** START OF Dataset content **

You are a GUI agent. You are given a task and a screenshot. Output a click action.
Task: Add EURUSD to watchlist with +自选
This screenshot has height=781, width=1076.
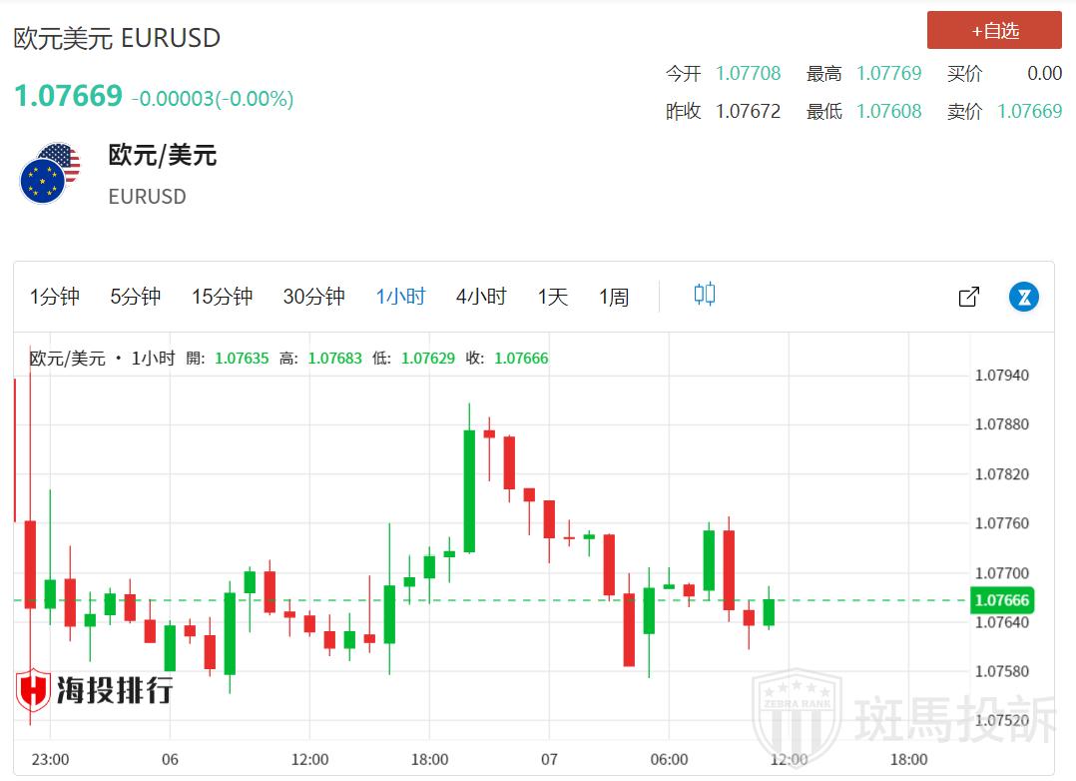[994, 31]
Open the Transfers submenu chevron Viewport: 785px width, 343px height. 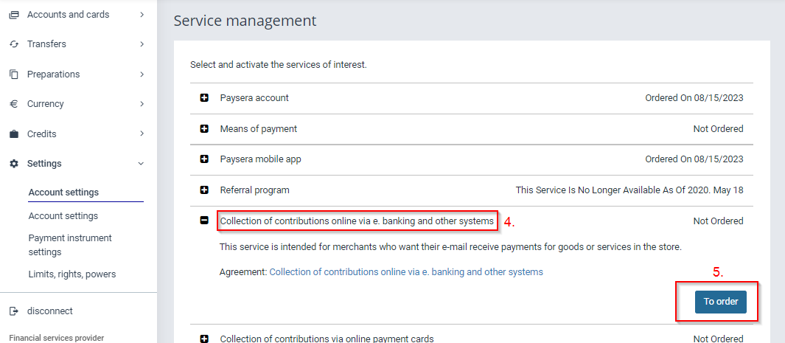pos(142,44)
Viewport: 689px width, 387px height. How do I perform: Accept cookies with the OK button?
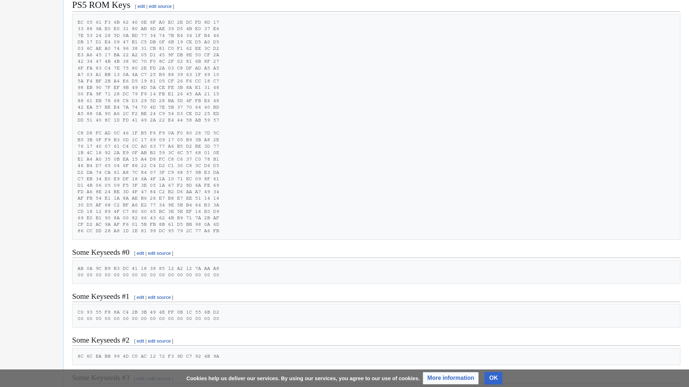coord(493,378)
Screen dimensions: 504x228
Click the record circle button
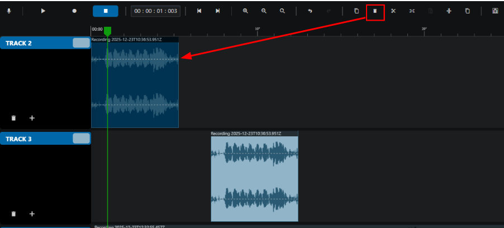pos(74,11)
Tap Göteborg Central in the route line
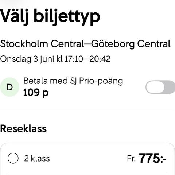Image resolution: width=175 pixels, height=175 pixels. coord(131,44)
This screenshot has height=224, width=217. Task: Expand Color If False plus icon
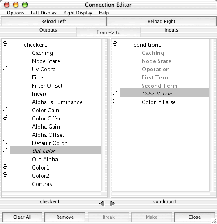115,101
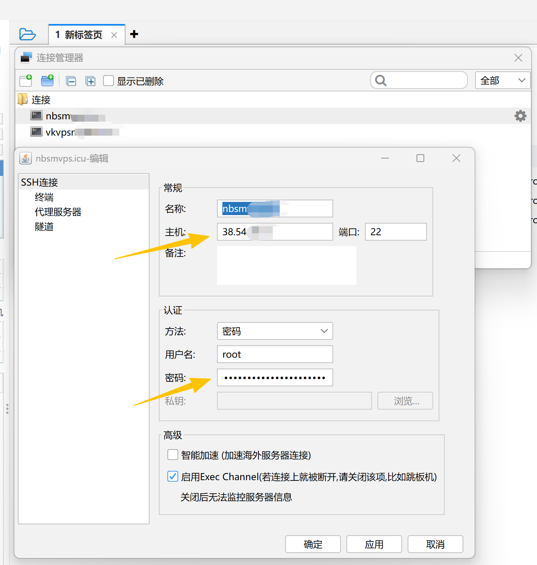537x565 pixels.
Task: Add a new tab with plus icon
Action: 134,34
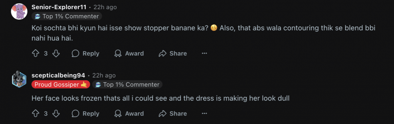Screen dimensions: 394x124
Task: Downvote Senior-Explorer11's comment
Action: [x=56, y=53]
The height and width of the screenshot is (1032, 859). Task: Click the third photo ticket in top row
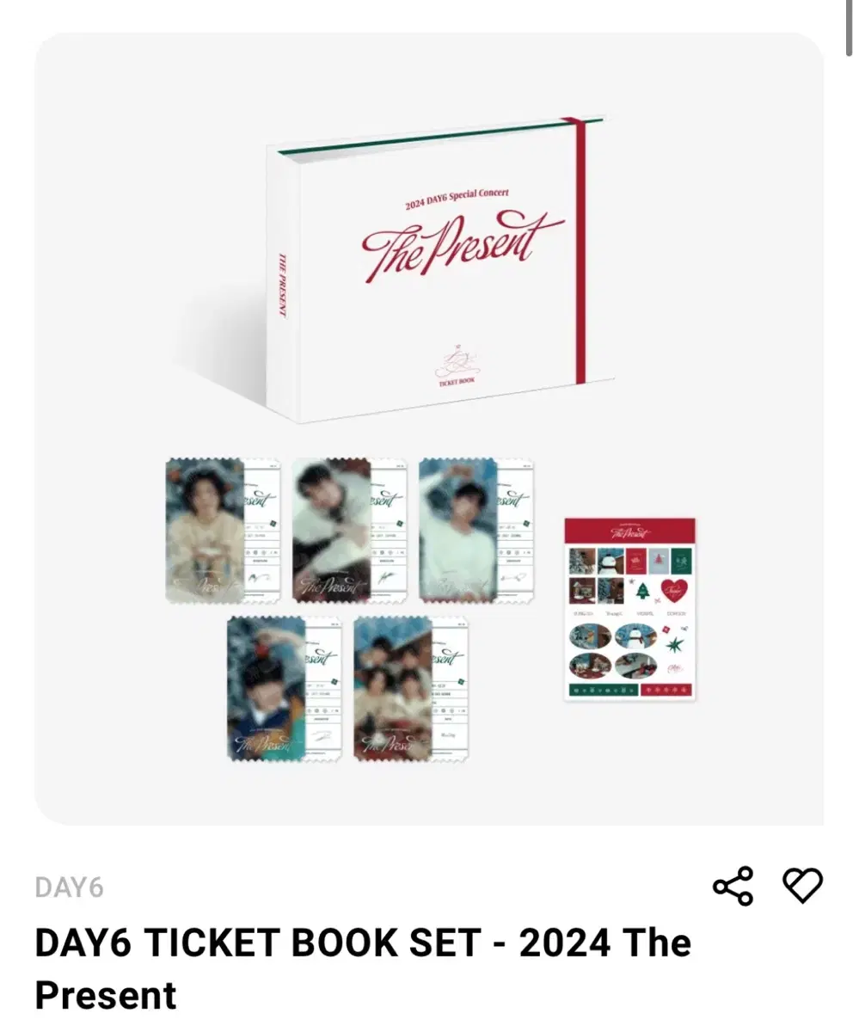point(476,530)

** END OF Dataset content **

● Exercise
Starting at the line that contains "The height and" and ending with the last of the entries, change "third" to "second" and write those lines out again with nothing else altered. Leave the pictures out of your answer.

● Exercise solution
The height and width of the screenshot is (1032, 859). Task: Click the second photo ticket in top row
point(476,530)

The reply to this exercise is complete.